What you have to do
Where the line with "Task: Switch to the チャート tab" appears below, start writing out lines exactly, and finish with the line with "This screenshot has height=341, width=523.", which is included; write out nothing else.

Entries taken from a collection
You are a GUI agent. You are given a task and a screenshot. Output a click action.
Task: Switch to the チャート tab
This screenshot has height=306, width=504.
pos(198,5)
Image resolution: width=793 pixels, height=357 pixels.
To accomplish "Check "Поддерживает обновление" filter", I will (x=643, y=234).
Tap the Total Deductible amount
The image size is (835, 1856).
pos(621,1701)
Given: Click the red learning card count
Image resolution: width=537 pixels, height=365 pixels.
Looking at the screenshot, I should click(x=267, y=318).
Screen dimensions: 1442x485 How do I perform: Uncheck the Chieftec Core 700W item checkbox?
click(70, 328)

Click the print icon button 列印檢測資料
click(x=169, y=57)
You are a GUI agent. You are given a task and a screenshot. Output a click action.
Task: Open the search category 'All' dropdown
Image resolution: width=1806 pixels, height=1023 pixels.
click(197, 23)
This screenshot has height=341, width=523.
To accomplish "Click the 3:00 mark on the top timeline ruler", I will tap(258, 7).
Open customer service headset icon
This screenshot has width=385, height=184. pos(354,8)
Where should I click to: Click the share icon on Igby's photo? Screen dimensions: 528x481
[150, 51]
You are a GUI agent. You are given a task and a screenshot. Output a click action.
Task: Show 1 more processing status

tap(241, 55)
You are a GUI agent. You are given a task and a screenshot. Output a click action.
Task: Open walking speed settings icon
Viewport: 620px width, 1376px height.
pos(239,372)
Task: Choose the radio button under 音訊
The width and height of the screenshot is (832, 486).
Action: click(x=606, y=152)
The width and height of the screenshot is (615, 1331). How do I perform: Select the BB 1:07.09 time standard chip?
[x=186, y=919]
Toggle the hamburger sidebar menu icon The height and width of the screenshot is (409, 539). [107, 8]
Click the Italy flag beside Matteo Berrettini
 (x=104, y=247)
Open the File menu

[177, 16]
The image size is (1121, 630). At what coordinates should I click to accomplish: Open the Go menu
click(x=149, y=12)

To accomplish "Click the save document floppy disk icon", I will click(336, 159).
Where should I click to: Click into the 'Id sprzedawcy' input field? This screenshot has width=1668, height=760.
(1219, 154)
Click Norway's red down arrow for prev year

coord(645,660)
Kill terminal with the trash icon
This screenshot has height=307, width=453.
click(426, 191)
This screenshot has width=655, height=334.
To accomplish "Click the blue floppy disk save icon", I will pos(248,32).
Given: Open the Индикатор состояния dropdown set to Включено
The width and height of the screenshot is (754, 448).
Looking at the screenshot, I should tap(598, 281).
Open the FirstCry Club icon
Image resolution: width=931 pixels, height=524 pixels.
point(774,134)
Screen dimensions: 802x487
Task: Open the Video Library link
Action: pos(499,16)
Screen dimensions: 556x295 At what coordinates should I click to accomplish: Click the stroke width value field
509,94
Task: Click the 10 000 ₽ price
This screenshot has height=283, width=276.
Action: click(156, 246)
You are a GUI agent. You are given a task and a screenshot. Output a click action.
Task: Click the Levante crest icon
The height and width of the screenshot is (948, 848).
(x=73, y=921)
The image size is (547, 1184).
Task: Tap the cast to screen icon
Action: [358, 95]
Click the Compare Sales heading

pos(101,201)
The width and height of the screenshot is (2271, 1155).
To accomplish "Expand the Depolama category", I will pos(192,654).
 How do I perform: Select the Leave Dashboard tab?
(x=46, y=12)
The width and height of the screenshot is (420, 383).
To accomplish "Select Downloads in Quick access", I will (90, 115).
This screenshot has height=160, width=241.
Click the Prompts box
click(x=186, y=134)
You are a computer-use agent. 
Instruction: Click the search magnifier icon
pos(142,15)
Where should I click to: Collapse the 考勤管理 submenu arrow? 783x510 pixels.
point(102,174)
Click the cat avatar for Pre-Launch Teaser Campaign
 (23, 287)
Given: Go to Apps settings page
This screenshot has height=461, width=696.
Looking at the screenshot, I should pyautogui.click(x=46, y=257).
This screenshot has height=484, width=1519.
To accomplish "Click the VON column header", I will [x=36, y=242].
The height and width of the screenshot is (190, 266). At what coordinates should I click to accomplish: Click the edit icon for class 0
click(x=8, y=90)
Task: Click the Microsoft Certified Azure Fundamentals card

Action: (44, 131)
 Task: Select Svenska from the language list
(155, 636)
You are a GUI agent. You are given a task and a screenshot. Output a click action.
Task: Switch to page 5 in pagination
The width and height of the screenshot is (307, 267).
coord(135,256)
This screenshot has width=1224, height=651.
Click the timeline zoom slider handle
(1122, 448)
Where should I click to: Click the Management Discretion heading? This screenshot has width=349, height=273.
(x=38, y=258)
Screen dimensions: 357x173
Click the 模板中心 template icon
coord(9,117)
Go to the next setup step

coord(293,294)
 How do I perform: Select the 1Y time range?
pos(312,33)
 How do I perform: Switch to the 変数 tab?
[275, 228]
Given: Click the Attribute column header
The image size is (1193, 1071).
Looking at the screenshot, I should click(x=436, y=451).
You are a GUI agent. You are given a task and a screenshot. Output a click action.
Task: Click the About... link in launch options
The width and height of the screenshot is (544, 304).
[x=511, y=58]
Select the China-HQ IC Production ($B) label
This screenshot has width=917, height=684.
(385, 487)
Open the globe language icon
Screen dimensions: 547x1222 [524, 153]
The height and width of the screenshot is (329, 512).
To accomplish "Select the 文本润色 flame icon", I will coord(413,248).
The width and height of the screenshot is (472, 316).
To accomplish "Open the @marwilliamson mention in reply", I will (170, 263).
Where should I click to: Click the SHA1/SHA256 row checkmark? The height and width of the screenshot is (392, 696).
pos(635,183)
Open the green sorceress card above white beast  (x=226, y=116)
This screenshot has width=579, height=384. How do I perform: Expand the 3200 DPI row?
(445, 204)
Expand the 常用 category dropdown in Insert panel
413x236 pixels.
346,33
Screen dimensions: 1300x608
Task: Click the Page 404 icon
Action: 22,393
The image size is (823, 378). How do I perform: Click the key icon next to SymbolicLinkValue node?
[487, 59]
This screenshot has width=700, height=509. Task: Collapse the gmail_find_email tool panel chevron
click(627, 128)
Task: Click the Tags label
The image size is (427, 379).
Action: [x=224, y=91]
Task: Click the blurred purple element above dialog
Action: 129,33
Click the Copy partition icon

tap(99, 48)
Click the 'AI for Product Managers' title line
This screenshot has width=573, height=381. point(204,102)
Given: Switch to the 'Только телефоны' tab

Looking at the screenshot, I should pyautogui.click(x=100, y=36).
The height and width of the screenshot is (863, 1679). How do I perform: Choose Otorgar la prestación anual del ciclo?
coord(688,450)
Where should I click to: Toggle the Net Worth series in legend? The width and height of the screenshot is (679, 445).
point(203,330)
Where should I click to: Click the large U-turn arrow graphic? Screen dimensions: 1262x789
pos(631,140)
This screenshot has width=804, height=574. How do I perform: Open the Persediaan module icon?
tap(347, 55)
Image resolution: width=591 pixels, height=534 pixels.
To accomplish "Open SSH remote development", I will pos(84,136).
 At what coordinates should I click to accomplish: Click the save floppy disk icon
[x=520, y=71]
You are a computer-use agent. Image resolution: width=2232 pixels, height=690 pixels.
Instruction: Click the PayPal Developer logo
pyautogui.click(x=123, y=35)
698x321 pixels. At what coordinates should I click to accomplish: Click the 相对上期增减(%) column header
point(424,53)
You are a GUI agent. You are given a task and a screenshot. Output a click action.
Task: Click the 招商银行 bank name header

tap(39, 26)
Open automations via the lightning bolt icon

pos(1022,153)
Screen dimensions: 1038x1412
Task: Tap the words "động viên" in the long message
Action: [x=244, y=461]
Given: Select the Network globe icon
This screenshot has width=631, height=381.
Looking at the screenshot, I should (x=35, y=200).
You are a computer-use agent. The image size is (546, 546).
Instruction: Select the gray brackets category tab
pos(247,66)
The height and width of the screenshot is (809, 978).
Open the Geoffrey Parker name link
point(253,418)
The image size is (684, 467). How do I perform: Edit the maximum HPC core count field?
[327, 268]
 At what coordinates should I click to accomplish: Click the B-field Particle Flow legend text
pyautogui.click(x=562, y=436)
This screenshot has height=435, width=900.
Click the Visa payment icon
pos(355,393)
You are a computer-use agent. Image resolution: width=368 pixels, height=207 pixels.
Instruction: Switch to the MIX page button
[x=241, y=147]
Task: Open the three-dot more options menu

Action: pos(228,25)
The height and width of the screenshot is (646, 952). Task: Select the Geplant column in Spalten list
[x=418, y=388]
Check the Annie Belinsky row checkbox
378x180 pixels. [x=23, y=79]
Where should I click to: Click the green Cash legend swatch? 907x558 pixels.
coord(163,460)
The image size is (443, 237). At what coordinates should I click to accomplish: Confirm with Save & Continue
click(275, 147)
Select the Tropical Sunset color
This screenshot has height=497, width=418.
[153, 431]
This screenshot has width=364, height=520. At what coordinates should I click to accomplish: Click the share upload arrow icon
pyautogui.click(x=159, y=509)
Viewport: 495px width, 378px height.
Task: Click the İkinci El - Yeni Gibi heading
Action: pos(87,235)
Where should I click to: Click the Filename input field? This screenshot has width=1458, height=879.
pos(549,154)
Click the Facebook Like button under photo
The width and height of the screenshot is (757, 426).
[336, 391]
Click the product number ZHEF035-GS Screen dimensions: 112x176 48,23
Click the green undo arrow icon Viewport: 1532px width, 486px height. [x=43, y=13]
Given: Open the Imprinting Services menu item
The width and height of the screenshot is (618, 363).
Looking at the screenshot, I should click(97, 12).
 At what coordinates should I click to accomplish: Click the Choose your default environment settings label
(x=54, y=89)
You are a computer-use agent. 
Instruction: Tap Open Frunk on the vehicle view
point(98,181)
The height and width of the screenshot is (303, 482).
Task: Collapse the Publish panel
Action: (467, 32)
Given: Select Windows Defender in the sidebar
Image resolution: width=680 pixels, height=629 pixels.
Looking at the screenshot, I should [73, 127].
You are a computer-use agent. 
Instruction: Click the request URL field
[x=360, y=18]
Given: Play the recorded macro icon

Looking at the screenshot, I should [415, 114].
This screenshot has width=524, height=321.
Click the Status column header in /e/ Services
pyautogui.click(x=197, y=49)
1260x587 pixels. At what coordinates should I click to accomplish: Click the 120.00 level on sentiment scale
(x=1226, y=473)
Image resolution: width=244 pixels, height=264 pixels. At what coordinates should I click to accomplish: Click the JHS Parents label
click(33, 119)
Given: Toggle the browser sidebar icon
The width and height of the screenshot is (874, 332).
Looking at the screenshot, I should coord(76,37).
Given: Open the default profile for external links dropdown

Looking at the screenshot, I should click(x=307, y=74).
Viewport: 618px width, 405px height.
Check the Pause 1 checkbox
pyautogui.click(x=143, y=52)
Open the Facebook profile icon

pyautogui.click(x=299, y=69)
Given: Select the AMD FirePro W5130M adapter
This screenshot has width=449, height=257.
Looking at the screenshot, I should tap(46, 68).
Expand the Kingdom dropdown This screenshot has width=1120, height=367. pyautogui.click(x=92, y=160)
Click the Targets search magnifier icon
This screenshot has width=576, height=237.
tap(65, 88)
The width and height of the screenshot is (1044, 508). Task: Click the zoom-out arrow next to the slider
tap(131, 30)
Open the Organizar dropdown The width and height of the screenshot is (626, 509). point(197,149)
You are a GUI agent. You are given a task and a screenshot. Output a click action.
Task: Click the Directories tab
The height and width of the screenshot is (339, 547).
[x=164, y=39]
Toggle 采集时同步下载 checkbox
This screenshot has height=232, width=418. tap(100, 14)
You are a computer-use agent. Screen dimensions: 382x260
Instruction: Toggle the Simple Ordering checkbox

Problem solution
Task: Switch to the チャート tab
This screenshot has height=306, width=504.
pos(198,5)
Image resolution: width=793 pixels, height=357 pixels.
To accomplish "Check "Поддерживает обновление" filter", I will (x=643, y=234).
Tap the Total Deductible amount
The image size is (835, 1856).
pos(621,1701)
Given: Click the red learning card count
Image resolution: width=537 pixels, height=365 pixels.
Looking at the screenshot, I should click(x=267, y=318).
Screen dimensions: 1442x485 How do I perform: Uncheck the Chieftec Core 700W item checkbox?
click(70, 328)

Click the print icon button 列印檢測資料
click(x=169, y=57)
You are a GUI agent. You are given a task and a screenshot. Output a click action.
Task: Open the search category 'All' dropdown
Image resolution: width=1806 pixels, height=1023 pixels.
click(197, 23)
This screenshot has height=341, width=523.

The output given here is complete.